[Excerpts from a dataset]
====

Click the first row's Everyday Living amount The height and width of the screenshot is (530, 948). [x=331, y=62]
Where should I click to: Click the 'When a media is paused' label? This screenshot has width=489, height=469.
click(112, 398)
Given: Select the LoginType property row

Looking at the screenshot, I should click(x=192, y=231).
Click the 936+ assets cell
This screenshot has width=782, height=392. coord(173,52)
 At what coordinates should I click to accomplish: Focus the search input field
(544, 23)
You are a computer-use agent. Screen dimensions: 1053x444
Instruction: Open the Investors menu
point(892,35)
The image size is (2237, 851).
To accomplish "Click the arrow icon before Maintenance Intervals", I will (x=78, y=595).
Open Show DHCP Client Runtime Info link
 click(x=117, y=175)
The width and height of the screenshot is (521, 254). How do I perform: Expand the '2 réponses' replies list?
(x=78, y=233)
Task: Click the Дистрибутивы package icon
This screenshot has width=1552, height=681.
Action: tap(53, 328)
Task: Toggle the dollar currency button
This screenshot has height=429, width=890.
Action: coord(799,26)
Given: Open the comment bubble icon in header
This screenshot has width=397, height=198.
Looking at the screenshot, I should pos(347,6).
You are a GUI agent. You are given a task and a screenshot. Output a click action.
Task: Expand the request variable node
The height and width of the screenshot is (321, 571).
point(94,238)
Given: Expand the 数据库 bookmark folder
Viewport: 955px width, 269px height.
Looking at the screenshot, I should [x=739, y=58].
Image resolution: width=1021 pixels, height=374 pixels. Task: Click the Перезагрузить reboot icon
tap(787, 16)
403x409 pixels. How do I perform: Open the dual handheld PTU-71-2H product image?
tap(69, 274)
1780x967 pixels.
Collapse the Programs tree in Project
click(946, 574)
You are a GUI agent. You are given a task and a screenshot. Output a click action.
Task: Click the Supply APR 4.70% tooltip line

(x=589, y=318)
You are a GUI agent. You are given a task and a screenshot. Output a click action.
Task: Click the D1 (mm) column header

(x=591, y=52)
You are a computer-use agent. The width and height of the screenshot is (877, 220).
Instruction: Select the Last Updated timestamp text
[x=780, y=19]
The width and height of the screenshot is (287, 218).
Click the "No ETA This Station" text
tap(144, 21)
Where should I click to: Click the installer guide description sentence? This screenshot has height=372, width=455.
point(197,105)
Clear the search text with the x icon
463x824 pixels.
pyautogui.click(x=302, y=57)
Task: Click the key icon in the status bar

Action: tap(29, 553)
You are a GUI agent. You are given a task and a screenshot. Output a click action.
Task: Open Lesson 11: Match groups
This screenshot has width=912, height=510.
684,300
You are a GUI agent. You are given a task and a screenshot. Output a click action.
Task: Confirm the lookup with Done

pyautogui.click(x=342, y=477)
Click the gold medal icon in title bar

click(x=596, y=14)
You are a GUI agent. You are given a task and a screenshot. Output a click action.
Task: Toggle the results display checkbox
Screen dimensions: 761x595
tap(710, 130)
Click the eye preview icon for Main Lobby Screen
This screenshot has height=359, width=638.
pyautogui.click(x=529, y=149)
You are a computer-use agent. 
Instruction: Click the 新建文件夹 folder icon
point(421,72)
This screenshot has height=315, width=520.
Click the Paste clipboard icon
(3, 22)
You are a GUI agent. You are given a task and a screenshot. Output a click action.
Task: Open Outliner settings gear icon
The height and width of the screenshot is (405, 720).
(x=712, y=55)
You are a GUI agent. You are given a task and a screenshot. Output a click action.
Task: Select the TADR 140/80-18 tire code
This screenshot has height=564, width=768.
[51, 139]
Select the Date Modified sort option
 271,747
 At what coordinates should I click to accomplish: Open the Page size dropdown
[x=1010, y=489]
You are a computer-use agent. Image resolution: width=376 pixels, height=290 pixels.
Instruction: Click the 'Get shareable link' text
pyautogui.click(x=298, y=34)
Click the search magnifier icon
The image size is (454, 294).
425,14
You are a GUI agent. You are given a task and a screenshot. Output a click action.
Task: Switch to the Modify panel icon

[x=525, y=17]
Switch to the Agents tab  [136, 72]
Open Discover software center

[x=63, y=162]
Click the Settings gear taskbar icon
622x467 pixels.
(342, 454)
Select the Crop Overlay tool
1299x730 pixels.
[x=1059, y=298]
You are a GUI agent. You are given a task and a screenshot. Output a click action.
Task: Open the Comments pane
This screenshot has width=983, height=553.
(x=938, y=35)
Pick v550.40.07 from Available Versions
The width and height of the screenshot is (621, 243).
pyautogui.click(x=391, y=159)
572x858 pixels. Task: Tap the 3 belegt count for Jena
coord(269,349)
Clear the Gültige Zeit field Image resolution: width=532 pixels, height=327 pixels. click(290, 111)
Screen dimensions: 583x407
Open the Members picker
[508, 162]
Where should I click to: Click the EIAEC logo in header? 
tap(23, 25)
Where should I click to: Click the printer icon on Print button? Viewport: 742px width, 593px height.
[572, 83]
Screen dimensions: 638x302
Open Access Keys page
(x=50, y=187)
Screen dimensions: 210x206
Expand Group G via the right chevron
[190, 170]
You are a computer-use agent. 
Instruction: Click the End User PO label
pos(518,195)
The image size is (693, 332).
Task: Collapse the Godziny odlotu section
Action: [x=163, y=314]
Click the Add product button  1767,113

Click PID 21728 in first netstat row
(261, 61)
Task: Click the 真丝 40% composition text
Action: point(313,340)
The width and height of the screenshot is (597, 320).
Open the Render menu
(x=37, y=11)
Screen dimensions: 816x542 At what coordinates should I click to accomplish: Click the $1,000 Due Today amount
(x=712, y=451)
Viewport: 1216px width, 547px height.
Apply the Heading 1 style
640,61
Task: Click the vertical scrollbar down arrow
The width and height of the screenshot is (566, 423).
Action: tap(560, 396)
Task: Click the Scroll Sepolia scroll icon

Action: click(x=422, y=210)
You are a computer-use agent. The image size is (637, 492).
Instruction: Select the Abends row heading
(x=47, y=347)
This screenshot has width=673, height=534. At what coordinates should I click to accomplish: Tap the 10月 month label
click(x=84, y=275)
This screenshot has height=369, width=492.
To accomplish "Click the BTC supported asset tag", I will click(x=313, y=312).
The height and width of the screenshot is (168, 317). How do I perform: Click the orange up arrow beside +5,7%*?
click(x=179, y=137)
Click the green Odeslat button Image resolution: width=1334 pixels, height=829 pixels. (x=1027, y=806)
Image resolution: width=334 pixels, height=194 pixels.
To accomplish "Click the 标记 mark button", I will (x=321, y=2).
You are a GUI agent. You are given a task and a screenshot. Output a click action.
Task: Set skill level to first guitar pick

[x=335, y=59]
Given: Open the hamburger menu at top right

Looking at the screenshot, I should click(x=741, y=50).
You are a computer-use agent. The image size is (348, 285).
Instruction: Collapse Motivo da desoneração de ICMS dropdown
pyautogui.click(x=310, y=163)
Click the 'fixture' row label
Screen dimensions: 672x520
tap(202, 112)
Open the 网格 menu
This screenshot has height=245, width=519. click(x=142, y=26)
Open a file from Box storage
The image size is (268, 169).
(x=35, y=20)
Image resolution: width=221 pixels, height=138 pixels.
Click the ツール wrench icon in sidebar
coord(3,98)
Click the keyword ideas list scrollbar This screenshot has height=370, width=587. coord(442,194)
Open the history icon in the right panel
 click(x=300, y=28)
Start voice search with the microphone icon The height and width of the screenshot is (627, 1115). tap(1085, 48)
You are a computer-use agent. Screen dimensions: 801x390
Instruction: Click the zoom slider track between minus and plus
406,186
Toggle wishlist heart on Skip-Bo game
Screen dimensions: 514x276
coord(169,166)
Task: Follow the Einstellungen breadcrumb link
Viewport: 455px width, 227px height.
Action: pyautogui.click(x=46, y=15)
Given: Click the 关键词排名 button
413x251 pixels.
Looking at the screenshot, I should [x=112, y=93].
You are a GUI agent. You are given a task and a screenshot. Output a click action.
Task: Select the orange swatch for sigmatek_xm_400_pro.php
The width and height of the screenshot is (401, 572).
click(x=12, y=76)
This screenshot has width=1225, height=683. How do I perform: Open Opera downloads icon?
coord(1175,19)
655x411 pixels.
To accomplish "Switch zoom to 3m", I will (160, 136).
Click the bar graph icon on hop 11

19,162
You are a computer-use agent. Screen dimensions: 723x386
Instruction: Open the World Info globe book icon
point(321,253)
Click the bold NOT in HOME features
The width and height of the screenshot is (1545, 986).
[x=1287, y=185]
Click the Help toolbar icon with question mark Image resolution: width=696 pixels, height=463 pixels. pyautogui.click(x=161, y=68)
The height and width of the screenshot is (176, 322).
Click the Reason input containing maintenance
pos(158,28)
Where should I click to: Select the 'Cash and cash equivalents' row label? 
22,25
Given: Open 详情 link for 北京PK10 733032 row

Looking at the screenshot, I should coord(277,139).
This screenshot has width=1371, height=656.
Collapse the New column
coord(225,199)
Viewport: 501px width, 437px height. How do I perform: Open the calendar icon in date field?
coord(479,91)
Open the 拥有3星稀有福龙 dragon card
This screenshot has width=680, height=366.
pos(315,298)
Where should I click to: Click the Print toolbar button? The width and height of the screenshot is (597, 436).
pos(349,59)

====

▶ DIRECTIONS: The expected answer is a copy of every line in the entries that holds the word "computer".

▶ FINISHED EXERCISE:
You are a computer-use agent. Screen dimensions: 1053x444
You are a computer-use agent. The width and height of the screenshot is (877, 220).
You are a computer-use agent. 
You are a computer-use agent. Image resolution: width=376 pixels, height=290 pixels.
You are a computer-use agent. 
You are a computer-use agent. The image size is (637, 492).
You are a computer-use agent. The image size is (348, 285).
You are a computer-use agent. Screen dimensions: 801x390
You are a computer-use agent. Screen dimensions: 723x386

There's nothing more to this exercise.